Moving is never fun, especially for a couple of worriers like Johanna and me.  There are always a thousand things to stress about, and the worst always seems to happen for us.  This time we’re particularly bothered by the fact that it seems like someone is planning on paving our dirt road tomorrow, which could make it difficult to get the truck in and out.

Anyway, because of all of this, I was particularly looking forward to the Oscars tonight.  We’ve ordered a pizza, I’ve poured a scotch, and I’m just going to relax and fantasize about being settled in at the new place.
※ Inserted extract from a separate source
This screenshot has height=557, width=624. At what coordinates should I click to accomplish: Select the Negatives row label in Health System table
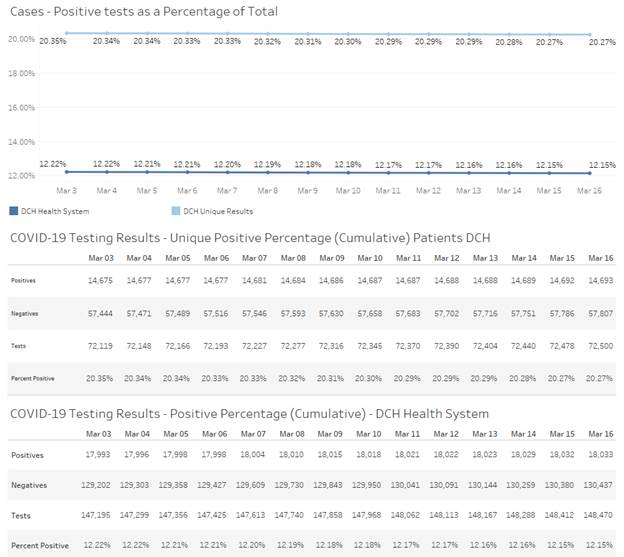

If you read my Grammy or Golden Globe entries, you know that Johanna and I like to fill out ballots beforehand and compete in a winner-picking contest.  Johanna snuck out a victory in the last category of the night in the Golden Globes, and I pulled off an untelevised category win in the Grammys, so we’re currently tied, one to one.  Nothing like the Academy Awards to settle things for us.  Unfortunately, we both read the same predictions online, so we’re either going to tie, or one of us will win based on our short documentary pick.  Let’s get this started.  Categories and winners in bold.  I’ll add some video later if I can find it.

8:00 – We have a weird opening here as all of the best actor and actress nominees stroll out together.  That was odd and masturbatory, but those two words describe a lot about the Oscars.

8:02 – Now here comes Neil Patrick Harris to sing a song for no reason.  God, Hollywood loves this guy.  So do I, though, so it’s cool.  But shouldn’t we be opening with the hosts?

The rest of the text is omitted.